White House Admits Jared Kushner Too Risky To Have Security Clearance

White House Admits Jared Kushner Too Risky To Have Security Clearance

Reprinted with permission from Shareblue.com

The White House is finally conceding that Jared Kushner was too much of security risk to have the security clearance Trump gave him.

Politico reports that Kushner, Trump’s son-in-law, will no longer have access to “Top Secret” material he once did. Instead, he and other aides who benefitted from the Trump administration’s lax security standards have been downgraded.

And this comes as a result of the fallout from the White House’s handling of the case of staff secretary Rob Porter. Porter, who was accused of spousal abuse, could not clear a traditional background check and was granted special access by Trump.

For nearly a year, Democrats have been raising the alarm on the security risk posed by Kushner and his wife, Ivanka Trump.

The couple was installed as part of Trump’s inner circle of advisers, but were allowed to keep multiple business and financial entanglements in place. Like the elder Trump, they refused to follow tradition and put their assets in a blind trust or similar entity. And this left them, and the country, exposed to exploitation.

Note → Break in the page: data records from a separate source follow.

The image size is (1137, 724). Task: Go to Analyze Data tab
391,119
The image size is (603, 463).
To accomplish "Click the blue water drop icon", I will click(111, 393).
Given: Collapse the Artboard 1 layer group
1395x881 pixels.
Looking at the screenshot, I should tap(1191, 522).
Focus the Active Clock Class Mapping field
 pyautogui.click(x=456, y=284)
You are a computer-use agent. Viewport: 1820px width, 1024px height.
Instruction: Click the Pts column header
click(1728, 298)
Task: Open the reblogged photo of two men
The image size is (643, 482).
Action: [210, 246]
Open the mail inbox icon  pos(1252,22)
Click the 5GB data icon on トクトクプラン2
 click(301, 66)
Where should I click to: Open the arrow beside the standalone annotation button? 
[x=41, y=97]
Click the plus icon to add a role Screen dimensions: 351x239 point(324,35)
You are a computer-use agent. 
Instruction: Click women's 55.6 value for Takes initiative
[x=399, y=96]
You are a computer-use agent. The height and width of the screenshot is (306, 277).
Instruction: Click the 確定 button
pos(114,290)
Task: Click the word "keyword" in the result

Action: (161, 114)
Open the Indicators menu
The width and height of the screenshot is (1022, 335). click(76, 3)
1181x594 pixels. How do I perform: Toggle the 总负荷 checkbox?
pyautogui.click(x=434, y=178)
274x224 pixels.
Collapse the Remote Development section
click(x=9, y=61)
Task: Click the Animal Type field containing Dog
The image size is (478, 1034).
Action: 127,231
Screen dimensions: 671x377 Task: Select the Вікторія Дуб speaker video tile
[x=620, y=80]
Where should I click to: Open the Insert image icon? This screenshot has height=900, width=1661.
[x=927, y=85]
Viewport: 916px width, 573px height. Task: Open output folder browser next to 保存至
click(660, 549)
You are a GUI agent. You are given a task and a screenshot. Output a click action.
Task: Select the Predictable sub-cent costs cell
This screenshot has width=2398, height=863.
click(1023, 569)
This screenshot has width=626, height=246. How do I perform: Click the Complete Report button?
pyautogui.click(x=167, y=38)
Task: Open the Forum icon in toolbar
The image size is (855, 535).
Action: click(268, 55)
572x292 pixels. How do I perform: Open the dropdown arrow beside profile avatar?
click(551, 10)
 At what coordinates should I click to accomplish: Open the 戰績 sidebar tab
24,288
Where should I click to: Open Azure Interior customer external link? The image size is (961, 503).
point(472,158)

Kushner repeatedly omitted his contacts with Russians, including a meeting with ambassador Sergey Kislyak, from his federal disclosure forms. That made him reportedly a person of interest in special counsel Robert Mueller’s ongoing investigation of Russian election interference.

Kushner was a key figure in his father-in-law’s presidential campaign. And he was one of the principals in attendance at the Trump Tower meeting with a Russian operative offering dirt on Hillary Clinton.

Intelligence expert Malcolm Nance described these meetings as “indicative of espionage.” The Mueller team also reportedly has been probing Ivanka Trump’s communications with those same Russian figures.

Kushner’s financial ties to other nations, including China and Qatar, are also reportedly under investigation.

Despite these troubling red flags, Trump has continued to grant his family members access to America’s most vital secrets. And after he spent an entire campaign baselessly accusing Clinton of revealing classified material, he did exactly that himself.

Trump ignored the security risks of a relative with financial ties to multiple foreign powers, who may even be a blackmail target.

And he handed his relatives intelligence that American agents have given their lives to obtain, putting civilian lives at risk around the world.

Now his own administration is effectively conceding this major lapse in security, while independent oversight may uncover even more severe violations.

Trump put familial ties over national security, and the fallout has begun.